● PROBLEM REQUIREMENTS
Note each line in the data below that holds "history", and copy it.

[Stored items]
________
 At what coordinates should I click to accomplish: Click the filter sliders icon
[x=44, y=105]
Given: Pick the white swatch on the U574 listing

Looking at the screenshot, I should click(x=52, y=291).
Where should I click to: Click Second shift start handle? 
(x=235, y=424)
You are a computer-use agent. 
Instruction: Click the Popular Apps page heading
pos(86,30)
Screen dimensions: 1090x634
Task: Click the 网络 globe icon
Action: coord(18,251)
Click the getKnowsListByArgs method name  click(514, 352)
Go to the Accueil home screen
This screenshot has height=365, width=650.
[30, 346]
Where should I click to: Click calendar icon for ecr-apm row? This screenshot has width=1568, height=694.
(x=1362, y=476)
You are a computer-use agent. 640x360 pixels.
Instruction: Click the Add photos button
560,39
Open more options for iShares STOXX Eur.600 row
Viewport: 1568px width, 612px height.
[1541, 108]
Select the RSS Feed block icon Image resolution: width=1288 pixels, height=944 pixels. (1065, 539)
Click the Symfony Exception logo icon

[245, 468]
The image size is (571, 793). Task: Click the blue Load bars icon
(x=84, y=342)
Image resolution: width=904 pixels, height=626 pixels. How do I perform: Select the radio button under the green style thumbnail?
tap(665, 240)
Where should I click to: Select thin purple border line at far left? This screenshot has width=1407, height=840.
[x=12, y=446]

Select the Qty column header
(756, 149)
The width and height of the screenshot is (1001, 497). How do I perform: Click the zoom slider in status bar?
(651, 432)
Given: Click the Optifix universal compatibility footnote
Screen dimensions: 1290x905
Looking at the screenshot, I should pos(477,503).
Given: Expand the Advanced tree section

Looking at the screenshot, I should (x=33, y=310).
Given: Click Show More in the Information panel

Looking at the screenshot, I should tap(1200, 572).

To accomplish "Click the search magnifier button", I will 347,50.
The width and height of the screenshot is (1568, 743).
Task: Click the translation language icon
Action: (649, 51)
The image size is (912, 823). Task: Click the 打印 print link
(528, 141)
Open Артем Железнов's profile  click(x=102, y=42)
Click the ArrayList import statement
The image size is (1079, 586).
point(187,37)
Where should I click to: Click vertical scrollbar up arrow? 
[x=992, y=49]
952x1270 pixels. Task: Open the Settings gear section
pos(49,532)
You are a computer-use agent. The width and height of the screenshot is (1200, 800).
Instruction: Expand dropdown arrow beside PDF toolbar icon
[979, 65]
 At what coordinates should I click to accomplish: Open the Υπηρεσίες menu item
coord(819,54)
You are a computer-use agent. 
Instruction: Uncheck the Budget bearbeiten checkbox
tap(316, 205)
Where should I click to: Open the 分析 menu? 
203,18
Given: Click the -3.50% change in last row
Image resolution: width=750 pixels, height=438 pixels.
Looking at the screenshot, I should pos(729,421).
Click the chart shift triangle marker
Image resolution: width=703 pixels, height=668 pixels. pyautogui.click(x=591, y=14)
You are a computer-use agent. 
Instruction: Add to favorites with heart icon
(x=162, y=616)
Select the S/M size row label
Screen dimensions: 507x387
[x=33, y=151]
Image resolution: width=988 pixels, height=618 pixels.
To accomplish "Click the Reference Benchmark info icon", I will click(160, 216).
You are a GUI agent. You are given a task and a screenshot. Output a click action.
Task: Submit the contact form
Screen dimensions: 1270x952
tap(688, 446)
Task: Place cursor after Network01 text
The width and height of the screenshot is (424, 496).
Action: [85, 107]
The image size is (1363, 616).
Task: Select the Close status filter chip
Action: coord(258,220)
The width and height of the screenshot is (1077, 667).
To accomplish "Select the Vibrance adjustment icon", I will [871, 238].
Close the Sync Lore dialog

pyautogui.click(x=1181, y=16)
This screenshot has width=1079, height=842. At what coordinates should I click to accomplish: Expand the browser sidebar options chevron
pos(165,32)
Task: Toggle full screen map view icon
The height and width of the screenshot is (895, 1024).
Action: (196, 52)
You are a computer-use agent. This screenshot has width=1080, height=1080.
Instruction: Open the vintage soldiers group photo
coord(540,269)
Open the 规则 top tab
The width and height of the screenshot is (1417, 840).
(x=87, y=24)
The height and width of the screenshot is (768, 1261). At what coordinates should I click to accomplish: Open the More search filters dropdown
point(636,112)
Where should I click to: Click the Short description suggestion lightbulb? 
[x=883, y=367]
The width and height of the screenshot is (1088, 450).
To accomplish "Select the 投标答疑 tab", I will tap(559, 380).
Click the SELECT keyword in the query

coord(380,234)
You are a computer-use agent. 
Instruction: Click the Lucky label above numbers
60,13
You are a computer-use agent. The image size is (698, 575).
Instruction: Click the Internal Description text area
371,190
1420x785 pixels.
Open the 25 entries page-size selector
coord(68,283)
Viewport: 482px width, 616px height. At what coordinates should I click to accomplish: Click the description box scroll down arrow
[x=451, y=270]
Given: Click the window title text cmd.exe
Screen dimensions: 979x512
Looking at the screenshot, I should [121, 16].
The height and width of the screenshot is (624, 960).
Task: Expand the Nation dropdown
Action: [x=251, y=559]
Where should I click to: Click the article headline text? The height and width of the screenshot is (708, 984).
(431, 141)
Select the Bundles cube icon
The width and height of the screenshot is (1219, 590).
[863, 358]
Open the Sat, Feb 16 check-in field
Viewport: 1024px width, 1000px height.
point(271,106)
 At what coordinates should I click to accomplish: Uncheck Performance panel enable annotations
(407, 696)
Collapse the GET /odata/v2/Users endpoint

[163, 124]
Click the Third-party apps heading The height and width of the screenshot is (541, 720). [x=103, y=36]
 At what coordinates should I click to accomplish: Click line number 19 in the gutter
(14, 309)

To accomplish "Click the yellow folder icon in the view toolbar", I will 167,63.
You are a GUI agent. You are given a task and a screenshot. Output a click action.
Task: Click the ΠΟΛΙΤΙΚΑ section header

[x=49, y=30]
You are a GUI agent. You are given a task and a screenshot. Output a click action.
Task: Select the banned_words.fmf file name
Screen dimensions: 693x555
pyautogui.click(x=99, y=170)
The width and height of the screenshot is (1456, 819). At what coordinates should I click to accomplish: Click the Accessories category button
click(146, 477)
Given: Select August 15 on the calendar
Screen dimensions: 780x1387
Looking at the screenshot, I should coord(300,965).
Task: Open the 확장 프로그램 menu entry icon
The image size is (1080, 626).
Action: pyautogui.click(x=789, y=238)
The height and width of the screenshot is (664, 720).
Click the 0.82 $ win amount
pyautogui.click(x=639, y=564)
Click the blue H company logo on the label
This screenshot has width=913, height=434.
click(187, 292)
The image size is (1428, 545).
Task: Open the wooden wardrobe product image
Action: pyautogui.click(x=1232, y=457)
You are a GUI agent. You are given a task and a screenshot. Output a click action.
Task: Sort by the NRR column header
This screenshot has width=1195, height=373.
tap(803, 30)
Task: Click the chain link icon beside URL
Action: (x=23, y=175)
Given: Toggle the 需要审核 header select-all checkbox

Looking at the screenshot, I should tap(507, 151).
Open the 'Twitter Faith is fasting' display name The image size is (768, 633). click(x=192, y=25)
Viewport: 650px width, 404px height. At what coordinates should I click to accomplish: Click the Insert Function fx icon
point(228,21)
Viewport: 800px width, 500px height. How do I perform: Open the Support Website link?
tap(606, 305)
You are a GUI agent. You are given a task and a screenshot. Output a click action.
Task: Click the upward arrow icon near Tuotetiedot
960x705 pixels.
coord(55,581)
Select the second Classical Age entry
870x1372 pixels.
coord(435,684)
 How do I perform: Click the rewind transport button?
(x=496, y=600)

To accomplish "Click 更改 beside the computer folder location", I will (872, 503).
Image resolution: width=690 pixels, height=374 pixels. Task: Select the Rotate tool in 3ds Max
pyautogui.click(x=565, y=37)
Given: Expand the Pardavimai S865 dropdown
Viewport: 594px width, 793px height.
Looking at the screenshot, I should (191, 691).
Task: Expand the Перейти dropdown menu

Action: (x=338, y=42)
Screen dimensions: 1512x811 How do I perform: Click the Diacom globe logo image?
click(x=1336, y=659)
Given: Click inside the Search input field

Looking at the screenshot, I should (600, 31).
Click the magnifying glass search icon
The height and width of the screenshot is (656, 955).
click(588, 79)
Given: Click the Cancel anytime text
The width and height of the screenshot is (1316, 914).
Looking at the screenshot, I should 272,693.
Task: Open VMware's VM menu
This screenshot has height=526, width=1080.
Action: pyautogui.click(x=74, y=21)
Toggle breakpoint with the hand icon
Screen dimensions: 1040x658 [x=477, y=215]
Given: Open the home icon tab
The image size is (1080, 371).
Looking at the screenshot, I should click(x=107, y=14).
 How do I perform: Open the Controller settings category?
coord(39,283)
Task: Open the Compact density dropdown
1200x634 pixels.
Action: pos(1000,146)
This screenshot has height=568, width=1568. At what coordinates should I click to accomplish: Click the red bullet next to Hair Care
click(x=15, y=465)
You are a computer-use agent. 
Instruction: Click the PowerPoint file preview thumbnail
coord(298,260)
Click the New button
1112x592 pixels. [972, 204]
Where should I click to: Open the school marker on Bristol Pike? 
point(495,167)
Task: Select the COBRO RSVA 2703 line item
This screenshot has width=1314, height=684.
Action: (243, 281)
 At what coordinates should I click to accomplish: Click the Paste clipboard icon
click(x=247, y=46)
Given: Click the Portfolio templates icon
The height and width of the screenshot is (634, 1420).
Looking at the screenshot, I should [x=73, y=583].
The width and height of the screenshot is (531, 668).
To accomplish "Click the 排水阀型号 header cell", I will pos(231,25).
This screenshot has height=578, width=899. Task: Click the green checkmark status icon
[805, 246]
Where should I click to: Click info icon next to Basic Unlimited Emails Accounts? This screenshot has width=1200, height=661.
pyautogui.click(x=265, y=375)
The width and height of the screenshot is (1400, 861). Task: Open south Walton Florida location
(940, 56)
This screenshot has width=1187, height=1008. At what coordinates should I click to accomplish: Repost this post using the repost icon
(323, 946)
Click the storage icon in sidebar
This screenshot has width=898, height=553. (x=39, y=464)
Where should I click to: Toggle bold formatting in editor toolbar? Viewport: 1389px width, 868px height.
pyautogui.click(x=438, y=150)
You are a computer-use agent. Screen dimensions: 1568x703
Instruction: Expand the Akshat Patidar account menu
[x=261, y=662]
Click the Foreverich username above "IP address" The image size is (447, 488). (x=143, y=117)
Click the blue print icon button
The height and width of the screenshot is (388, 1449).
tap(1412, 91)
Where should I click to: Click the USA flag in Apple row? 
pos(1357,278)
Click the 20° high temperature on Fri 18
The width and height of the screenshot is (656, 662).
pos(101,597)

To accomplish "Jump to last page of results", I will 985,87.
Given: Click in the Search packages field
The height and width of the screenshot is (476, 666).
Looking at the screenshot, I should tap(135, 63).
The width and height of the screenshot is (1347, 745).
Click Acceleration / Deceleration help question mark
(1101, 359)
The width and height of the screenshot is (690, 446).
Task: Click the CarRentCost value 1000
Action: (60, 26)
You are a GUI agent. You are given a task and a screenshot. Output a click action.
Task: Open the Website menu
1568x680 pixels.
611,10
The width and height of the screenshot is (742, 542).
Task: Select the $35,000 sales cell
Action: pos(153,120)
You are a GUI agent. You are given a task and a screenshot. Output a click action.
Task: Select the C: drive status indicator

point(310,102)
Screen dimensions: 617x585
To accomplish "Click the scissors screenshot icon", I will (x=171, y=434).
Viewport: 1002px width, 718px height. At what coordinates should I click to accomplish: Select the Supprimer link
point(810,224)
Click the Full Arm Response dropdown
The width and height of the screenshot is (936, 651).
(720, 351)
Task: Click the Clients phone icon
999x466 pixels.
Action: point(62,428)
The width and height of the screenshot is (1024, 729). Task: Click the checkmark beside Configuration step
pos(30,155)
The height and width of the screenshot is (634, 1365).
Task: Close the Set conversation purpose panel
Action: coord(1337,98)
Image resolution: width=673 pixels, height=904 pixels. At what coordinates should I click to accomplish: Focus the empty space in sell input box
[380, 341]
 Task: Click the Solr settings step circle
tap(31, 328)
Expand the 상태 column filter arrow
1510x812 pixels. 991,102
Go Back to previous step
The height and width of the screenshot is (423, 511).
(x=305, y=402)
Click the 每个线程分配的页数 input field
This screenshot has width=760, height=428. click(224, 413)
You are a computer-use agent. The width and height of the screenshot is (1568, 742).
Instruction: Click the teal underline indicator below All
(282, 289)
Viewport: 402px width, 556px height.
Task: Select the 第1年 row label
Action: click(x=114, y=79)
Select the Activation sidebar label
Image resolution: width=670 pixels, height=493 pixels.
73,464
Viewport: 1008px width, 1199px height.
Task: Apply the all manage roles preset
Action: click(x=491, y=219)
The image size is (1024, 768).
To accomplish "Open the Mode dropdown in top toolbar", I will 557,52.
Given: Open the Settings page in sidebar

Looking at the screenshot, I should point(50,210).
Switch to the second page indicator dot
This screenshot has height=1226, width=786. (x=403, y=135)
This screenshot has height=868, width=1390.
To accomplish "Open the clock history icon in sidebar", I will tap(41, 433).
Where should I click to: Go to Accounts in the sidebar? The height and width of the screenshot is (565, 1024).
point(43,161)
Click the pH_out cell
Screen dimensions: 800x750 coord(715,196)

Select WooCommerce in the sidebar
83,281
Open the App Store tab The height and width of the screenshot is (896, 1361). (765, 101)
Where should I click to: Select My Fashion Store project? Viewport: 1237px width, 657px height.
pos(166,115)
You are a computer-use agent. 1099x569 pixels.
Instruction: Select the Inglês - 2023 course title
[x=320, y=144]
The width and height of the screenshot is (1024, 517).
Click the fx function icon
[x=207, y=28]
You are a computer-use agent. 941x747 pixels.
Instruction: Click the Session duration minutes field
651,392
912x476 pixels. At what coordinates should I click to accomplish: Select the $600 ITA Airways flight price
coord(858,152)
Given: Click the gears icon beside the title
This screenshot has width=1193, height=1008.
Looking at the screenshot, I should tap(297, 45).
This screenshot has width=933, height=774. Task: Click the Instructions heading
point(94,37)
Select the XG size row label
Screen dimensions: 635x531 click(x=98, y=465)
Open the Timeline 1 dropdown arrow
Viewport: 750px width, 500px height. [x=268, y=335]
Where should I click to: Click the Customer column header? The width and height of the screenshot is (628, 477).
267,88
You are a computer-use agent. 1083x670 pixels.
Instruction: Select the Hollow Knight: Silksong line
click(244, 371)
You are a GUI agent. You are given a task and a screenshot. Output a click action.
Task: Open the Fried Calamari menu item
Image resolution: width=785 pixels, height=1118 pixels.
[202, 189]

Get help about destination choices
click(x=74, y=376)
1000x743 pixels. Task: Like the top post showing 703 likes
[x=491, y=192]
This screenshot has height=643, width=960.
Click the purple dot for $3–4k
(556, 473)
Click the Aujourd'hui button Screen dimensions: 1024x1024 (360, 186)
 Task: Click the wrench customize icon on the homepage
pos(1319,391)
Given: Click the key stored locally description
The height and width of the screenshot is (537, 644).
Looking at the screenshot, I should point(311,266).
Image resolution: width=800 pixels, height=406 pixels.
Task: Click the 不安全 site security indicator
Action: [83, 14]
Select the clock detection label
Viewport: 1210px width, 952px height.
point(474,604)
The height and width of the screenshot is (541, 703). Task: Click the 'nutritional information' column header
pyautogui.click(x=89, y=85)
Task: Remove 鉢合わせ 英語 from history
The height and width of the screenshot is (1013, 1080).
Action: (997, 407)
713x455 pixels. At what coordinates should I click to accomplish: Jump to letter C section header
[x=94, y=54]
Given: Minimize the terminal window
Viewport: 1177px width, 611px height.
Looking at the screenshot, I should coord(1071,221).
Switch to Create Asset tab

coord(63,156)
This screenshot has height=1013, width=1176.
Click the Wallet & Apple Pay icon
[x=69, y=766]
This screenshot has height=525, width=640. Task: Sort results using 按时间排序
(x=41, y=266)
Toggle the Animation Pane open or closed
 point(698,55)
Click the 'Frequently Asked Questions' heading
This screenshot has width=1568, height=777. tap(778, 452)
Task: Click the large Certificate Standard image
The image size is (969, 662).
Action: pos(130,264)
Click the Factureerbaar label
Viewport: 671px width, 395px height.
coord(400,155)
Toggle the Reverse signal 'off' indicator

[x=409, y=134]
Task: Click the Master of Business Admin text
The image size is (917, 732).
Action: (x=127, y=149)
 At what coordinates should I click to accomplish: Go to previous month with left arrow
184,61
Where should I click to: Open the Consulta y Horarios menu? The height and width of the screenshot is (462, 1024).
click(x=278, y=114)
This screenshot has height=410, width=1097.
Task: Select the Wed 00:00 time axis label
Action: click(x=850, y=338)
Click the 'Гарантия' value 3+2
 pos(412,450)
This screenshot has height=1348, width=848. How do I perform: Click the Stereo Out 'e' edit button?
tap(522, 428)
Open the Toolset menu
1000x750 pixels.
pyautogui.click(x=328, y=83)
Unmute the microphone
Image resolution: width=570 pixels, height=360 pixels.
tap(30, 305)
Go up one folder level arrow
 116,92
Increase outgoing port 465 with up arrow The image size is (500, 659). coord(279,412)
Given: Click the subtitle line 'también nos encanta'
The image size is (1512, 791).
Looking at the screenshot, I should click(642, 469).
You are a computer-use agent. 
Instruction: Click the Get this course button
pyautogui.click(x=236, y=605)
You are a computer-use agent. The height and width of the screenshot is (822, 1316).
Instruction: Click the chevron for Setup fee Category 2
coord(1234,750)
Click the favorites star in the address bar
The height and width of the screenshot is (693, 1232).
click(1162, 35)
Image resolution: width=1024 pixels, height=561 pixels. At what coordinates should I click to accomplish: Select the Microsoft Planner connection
________
● TASK RESPONSE
To accomplish "Open the clock history icon in sidebar", I will tap(41, 433).
Task: Remove 鉢合わせ 英語 from history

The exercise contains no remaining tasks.